**Task set:**
**a)** According to the open letter below, how long were Flint families forced to use lead-poisoned water?
**b)** Pull out the stretch of the open letter below that runs from "For Immediate Release" up to and including "going on here?", copying it word for word.

An Open Letter from Detroiters Resisting Emergency Management

By Shea Howell | Contact: Detroit Resisting Emergency Management Shea Howell 313-282-7669 | Originally Published at Common Dreams. | Photographic Credit; by Al Goldis — AP

For Immediate Release Friday, February 12, 2016 – 1:15 PM

DETROIT, Michigan – Three significant mainstream media outlets recently published editorials that acknowledge that emergency managers appointed by Governor Snyder clearly made the ill-fated decisions that resulted in the poisoning of Flint’s water supply and yet argue that the law that gave the appointees unprecedented power is somehow not a problem. This is despite the fact that Michigan voters thoroughly rejected the law and despite the fact that it gave the emergency managers power to utterly ignore the outrage of Flint families who were forced to use foul smelling, rash inducing, lead poisoned water for a year and a half. What’s really going on here?

**Extracted information:**

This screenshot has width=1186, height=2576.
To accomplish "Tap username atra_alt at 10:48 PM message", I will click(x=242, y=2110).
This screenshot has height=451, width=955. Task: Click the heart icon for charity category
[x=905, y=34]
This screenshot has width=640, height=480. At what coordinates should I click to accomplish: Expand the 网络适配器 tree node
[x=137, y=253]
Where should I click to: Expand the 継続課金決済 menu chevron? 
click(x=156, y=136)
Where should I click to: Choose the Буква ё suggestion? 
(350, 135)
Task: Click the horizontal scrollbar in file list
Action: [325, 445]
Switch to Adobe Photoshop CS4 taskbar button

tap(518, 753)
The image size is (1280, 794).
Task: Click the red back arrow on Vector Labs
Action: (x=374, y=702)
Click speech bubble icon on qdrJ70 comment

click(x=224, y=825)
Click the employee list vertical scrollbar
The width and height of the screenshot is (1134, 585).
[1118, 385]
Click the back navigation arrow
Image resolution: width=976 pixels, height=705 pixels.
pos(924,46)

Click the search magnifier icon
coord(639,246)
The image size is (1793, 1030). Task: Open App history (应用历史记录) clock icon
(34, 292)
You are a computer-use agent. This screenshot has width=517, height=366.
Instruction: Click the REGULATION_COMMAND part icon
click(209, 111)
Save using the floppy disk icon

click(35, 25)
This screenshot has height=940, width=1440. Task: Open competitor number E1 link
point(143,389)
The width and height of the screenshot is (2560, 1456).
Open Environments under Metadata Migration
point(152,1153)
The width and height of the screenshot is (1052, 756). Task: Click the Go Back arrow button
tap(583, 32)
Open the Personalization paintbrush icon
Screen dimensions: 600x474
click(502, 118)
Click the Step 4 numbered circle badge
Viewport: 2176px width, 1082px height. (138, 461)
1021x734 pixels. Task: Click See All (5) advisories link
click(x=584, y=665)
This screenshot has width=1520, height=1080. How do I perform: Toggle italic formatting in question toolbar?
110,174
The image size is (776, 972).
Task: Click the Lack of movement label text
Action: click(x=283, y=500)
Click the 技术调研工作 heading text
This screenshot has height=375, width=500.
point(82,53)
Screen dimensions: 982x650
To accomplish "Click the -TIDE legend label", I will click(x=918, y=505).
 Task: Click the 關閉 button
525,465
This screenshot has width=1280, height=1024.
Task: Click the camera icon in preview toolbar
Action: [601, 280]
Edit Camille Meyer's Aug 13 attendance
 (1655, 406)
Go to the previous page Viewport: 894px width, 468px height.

**Final answers:**
**a)** For a year and a half.

**b)**
For Immediate Release Friday, February 12, 2016 – 1:15 PM

DETROIT, Michigan – Three significant mainstream media outlets recently published editorials that acknowledge that emergency managers appointed by Governor Snyder clearly made the ill-fated decisions that resulted in the poisoning of Flint’s water supply and yet argue that the law that gave the appointees unprecedented power is somehow not a problem. This is despite the fact that Michigan voters thoroughly rejected the law and despite the fact that it gave the emergency managers power to utterly ignore the outrage of Flint families who were forced to use foul smelling, rash inducing, lead poisoned water for a year and a half. What’s really going on here?